## Work task:
Everything in the listing should be copied exactly, save for the pictures.

Available records Start Marker

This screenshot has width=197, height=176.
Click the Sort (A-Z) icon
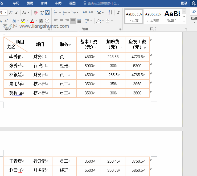pyautogui.click(x=110, y=13)
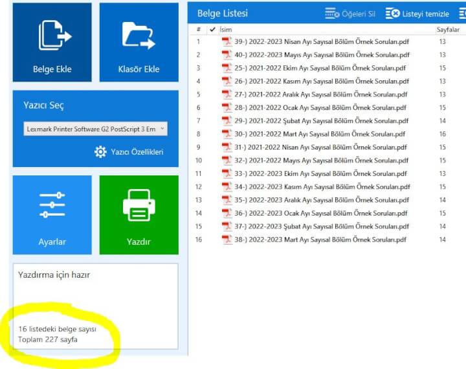Viewport: 466px width, 369px height.
Task: Click the Listeyi temizle clear list icon
Action: [393, 14]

Available records End Marker

## Written reply:
This screenshot has width=197, height=176.
Click the Sort (A-Z) icon
pyautogui.click(x=110, y=13)
Viewport: 466px width, 369px height.
Task: Click the Listeyi temizle clear list icon
Action: [393, 14]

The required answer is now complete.